* **DOCUMENT**:
# # # #

Adam Linder, Cult to the Built on What, 2013
For you I put this dress on / for you I put the stress on / act like you know me / act act like you know me…
Adam Linder raps in a husky voice under the rhythm of immersive electronic music. I am fascinated, mesmerized , entertained. For this somewhat cryptically titled rapography Cult to the Built on What, the Berlin-based Australian choreographer reskills as a rapper, becoming the star of the night; the audience follows his script of staged and pre-recorded rap, timidly responding ‘oo -ooh ooh’ to his ‘ee-eeh eeh’.
s’Cult to the Built’ on What is built from the combination of classical ballet moves and variations of popular dance, including twerking and voguing, which brings out the irrational engagement and identification with the contemporaneous. It responds to Mårten Spånberg’s call to shake up the dance (conservative and stiff as it seems to be) by introducing and employing pop techniques. Yet with ‘Cult to the Built on What’, pop seems to become an attribute rather than a structure allowing the performance to retain the heavily polished carcass of the conservative: ticketed and instructed viewership, classical dance movement as well as beginning-to-an-end and partitioned narrative. The structure of the piece is dedicated to three characters: body, lectern, and language.
Body
Body in Linder’s performance submits to the knowledge of classical ballet, even if incorporating the gestures of popular dance. Formally trained at The Royal Ballet School in London, Linder experiments with meanings and connotations connected to house music, and borrows from New York ball culture of the 1980s. Re-skilling appears to become a method of bringing into dance the considerations of gender as well as elements of marginalized forms of dance. ‘Cult to the Built’ on What closely corresponds to the modes of expression currently prevalent in the mutant and cross-dressing hip-hop scene of New York, only to mention the names such as Le1f or Mykki Blanco. The latter sings in long hair wig and black leather-chain pants:
Get in line nigga <…> / Maybe she born with it, maybe it was Maybelline / All white Blanco give your heathen ass a christening / Niggas so greasy in the daylight, he glistening / “Oh this fag can rap” yeah they saying that they listening.

# # # #

* **WHAT TO DO**:
**A)** In the review of Adam Linder's performance, at which school did Linder receive his formal training?
**B)** Pick up the review of Adam Linder's performance from its last line and keep writing in the same critical voice.

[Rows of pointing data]
# # # #

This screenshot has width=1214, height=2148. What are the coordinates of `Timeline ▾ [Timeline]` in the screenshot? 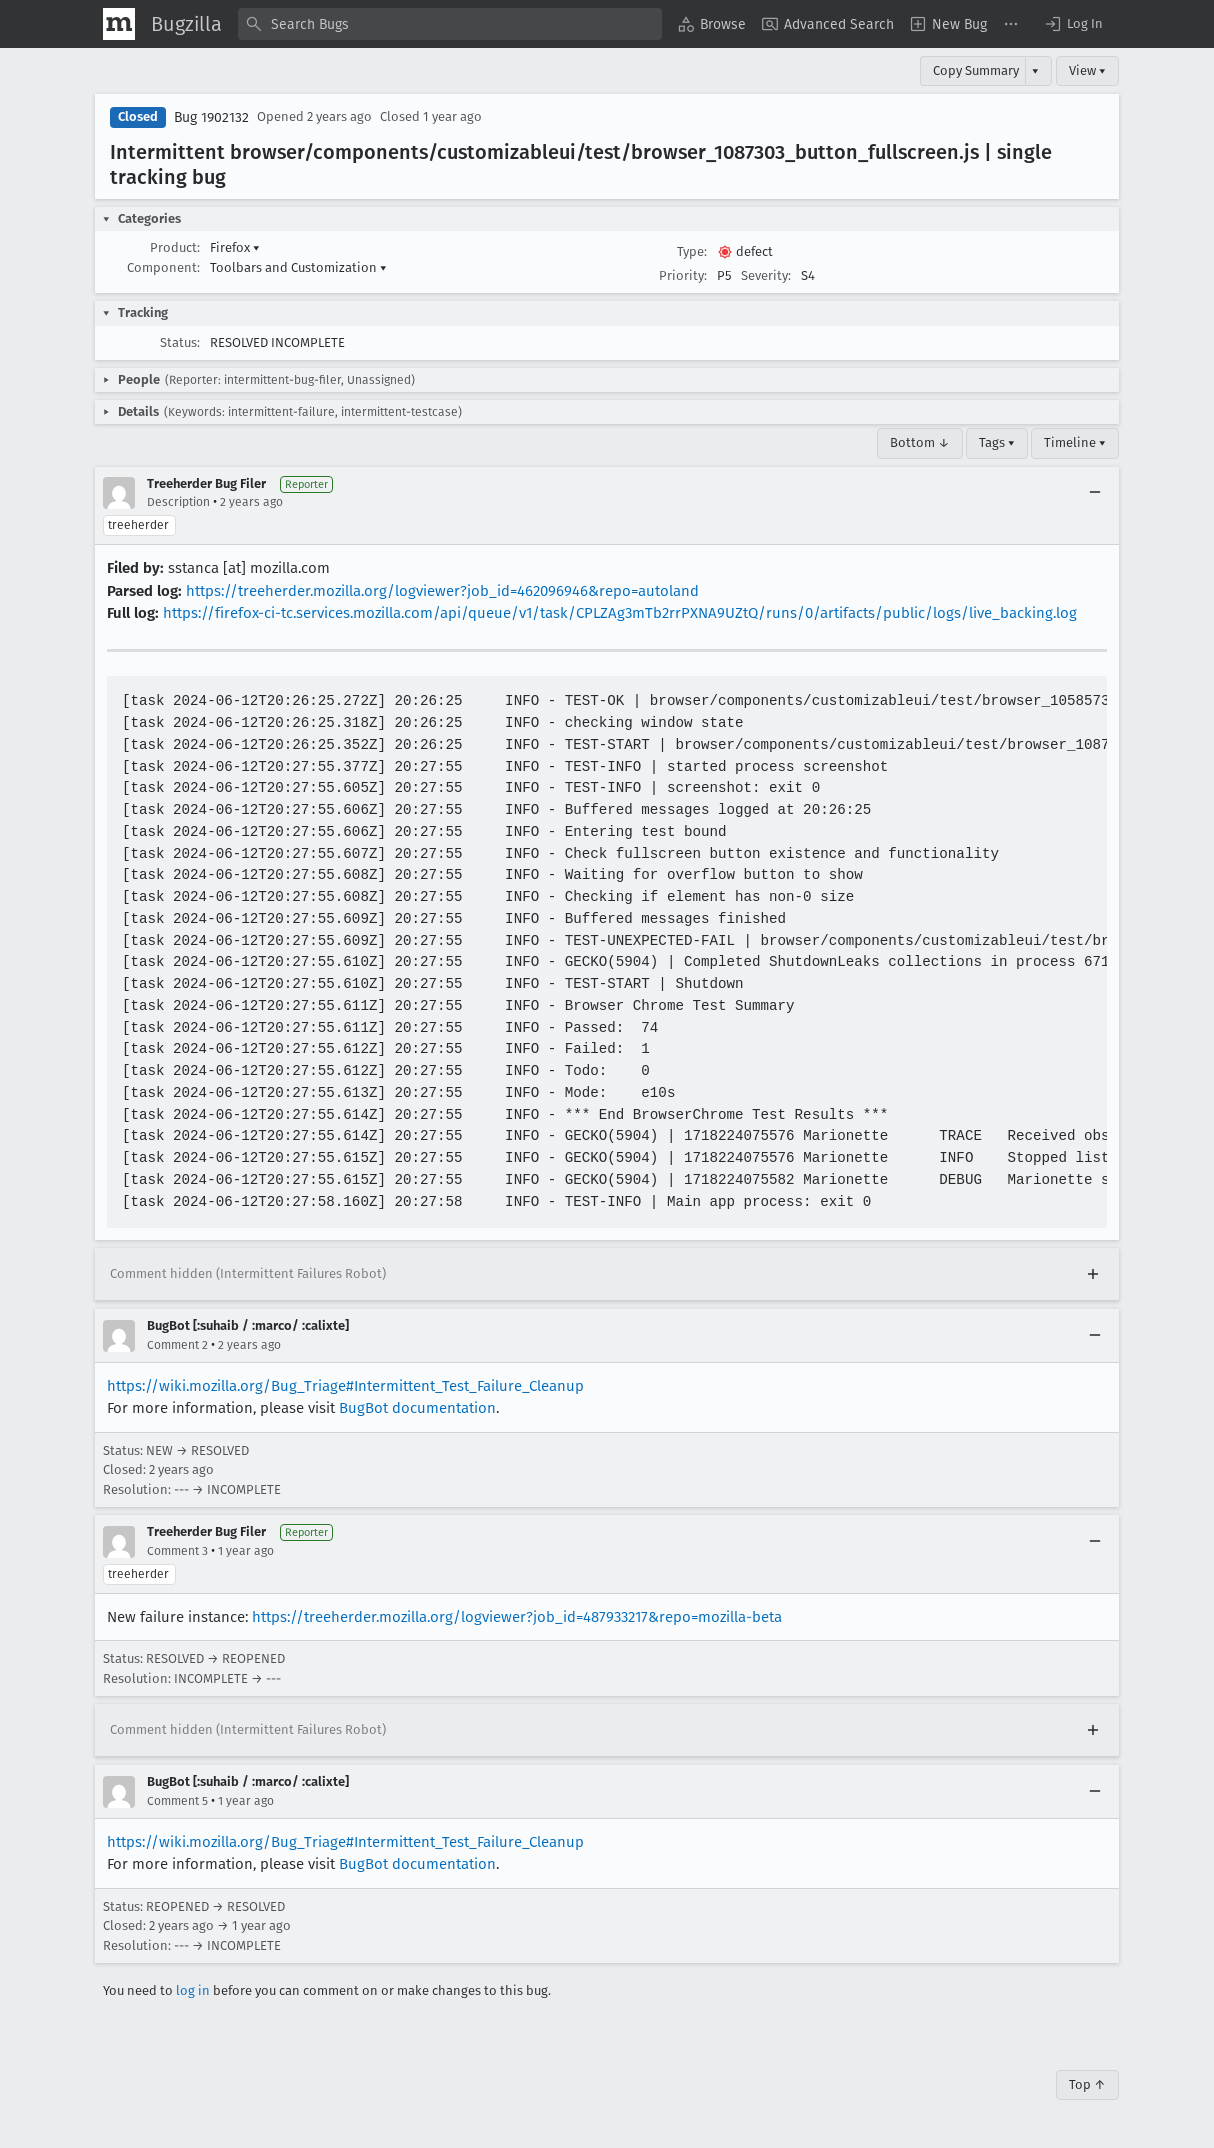 It's located at (1075, 442).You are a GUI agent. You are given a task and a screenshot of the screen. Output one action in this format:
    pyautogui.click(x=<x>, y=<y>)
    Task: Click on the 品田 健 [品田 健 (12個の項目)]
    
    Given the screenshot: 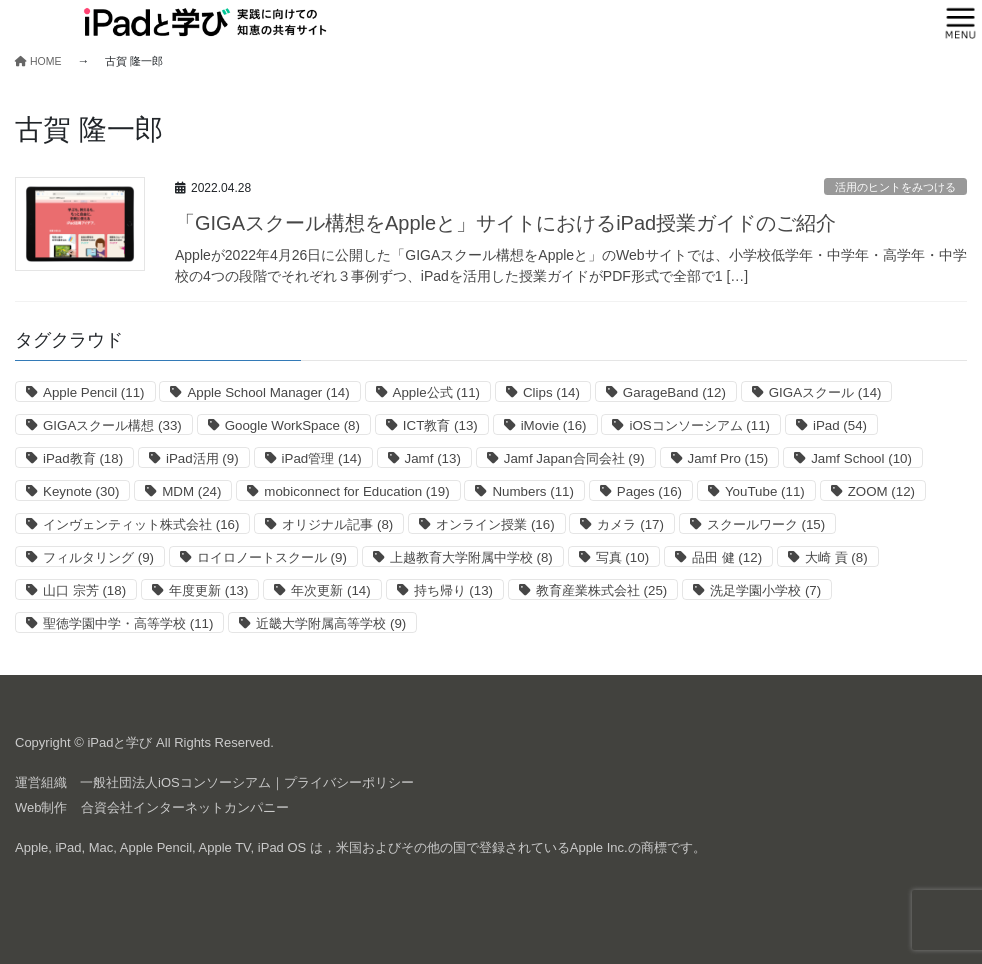 What is the action you would take?
    pyautogui.click(x=727, y=557)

# # # #

* **ANSWERS PER TASK**:
**A)** The Royal Ballet School in London.

**B)**
Associations like these make dance feel fresh and progressive; nevertheless, one wonders why dance needs to become take on a mask to feel this way. Adapting identities as well as the moves, Linder dresses in a uniform of today, wearing black Nike trainers with the surfaces in neon orange, black glossy sports t-shirt and black loose track pants (the outfit varied each scheduled performance, however, remained consistent in style).
This body follows the music, which breaks and repeats itself, employing cut-up techniques reminiscent of Mark Leckey’s Fiorucci Made Me Hardcore (1999), which Linder references in his rap lyrics. Film incorporating found video footage from British nightclubs resonates with ‘Cult to the Built on What’ not only in its topics of interest but also its editing and, thus, its style. The dance is spliced together, responding to Linder’s rap tracks, repeated and slowed down, filtering in and out to create a uniform spectacle of today.
Lectern
The dance of the hypnotically rotating lectern crowns and finishes the performance. In utter darkness, amongst red, yellow, blue and purple spotlights, a tall, untreated wood structure mechanically moves in accordance with the rap music. This is one of the most fascinating moments of the event, when an object becomes an animated character, an active agent of the performance. The scenography is no doubt a contribution by the visual artist Shahryar Nashat who has collaborated with Linder on the finishing of the piece. Nashat’s addition to ‘Cult to the Built on What’, a tall semi-oval light wood lectern based on six feet, grounds the performance within the discourse of the visual arts through questions of display and staging. The lectern becomes a framing structure for Linder’s performance, accommodating the lingering gaze of the viewer.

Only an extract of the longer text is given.